JOB: Reproduce the data below verbatim, line by line, omitting the pictures.

┄┄┄┄┄┄┄┄┄┄

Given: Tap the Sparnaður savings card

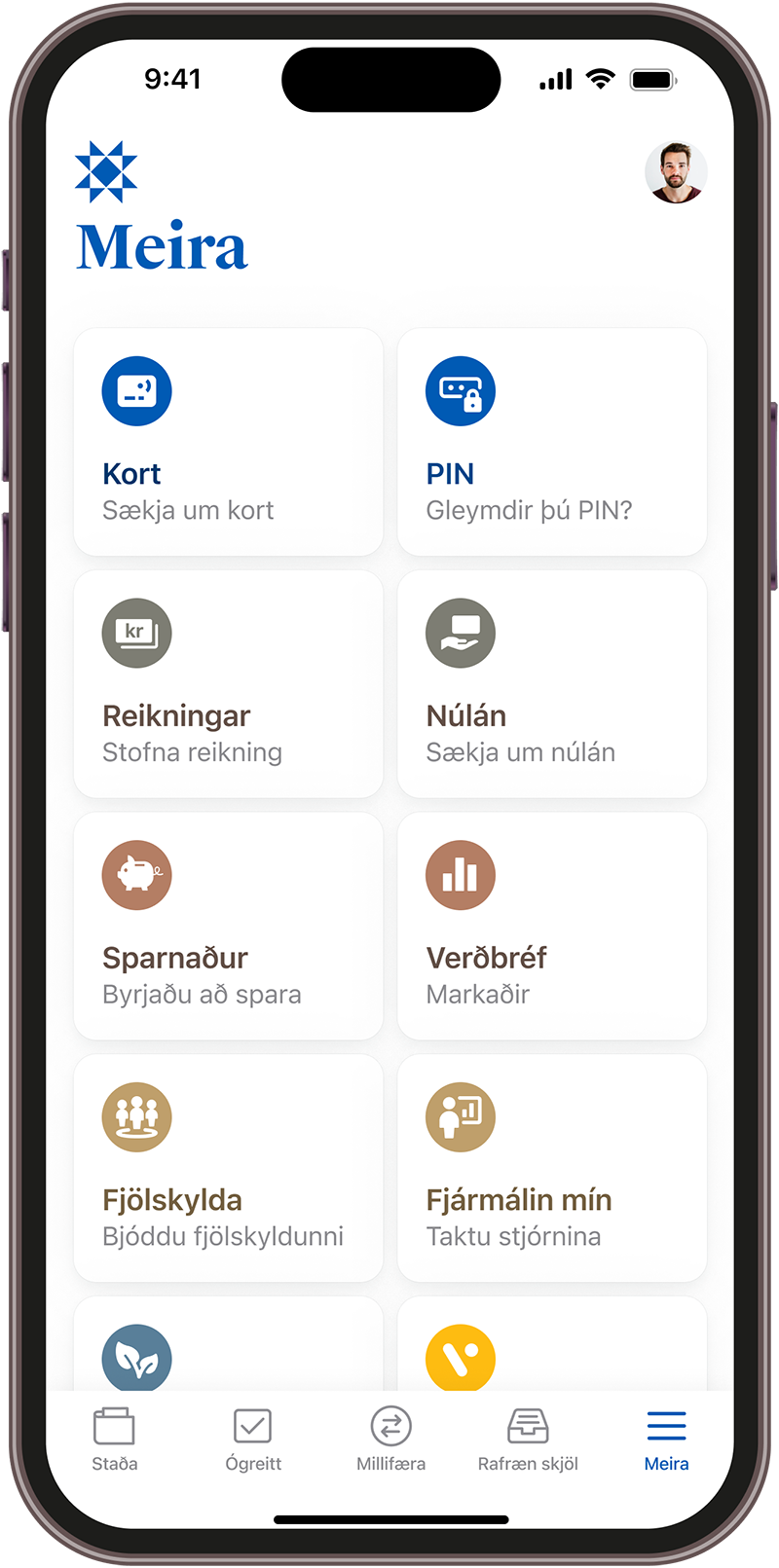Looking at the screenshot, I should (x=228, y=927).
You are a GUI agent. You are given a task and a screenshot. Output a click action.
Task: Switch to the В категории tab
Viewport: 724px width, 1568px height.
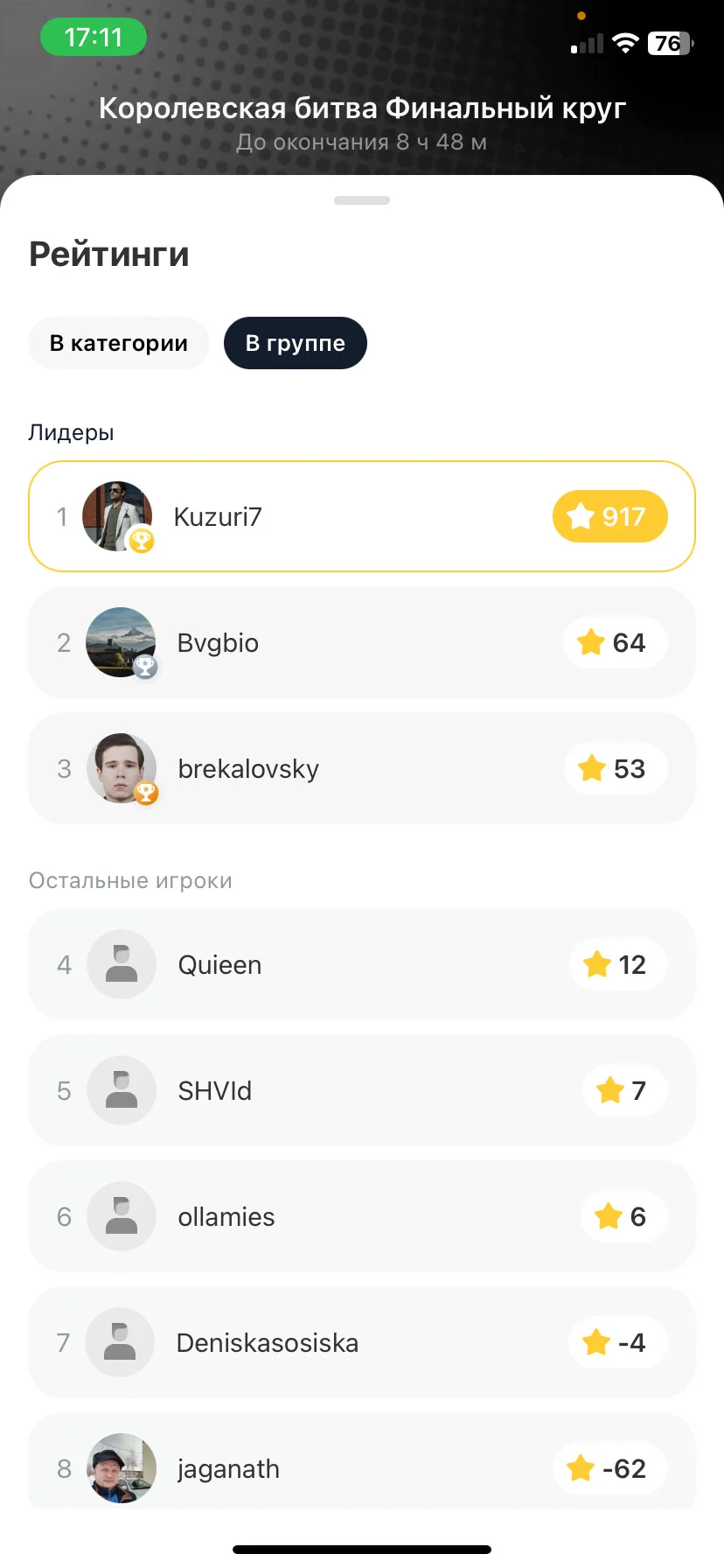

┄┄┄┄┄┄┄┄┄┄

RESPONSE TO THIS TASK:
Given: Tap the Sparnaður savings card

Looking at the screenshot, I should (x=228, y=927).
You are a GUI agent. You are given a task and a screenshot. Output a click action.
Task: Switch to the В категории tab
Viewport: 724px width, 1568px height.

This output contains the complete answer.